Then there was the problem of pain relief. We'd wanted to stick with natural childbirth, which means keeping pain relief at a minimum in order to avoid interfering with the body's natural response to labor, but the nursing staff suggested a consult with the anesthesiologist anyway.
Here's why: Twin births are different, and not just because there are two babies to be delivered. In a singleton birth, if the baby starts the day head-down, he or she is likely to finish the day that way. Not so with twins. Even though our twins were both presenting head down, the perinatologist said that it's possible that the delivery of Baby A will inadvertently create enough abdominal room to cause Baby B to flip-flop into a sideways or breach position. This is more likely to happen when Baby B is on the smallish side.
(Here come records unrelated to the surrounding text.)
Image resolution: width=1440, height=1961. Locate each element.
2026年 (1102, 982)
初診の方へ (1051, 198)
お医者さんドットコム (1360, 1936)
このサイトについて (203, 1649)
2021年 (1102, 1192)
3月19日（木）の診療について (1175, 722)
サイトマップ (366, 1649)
If it happens, you might be delivering Baby A vaginally and then be forced to do a C-section to get Baby B out. And if you need to do a C-section, you pretty much need to apply some form of pain relief, unless you're trying to reenact a torture scene from a Mel Gibson movie. So our approach to anesthesia was now no longer just a question of Ginger's tolerance for pain; it also included a component of risk-tolerance for Baby B. Were we willing to bet that Baby B would stay upside-down after A was delivered? I'm not a betting man, but that was a hell of a question to ask me to decide under duress.
The day nurse suggested that it might be possible to "run the epidural" and just decide whether to use it later, on an "as-needed" basis only. Okay, I can live with that. Send in the anesthesiologist!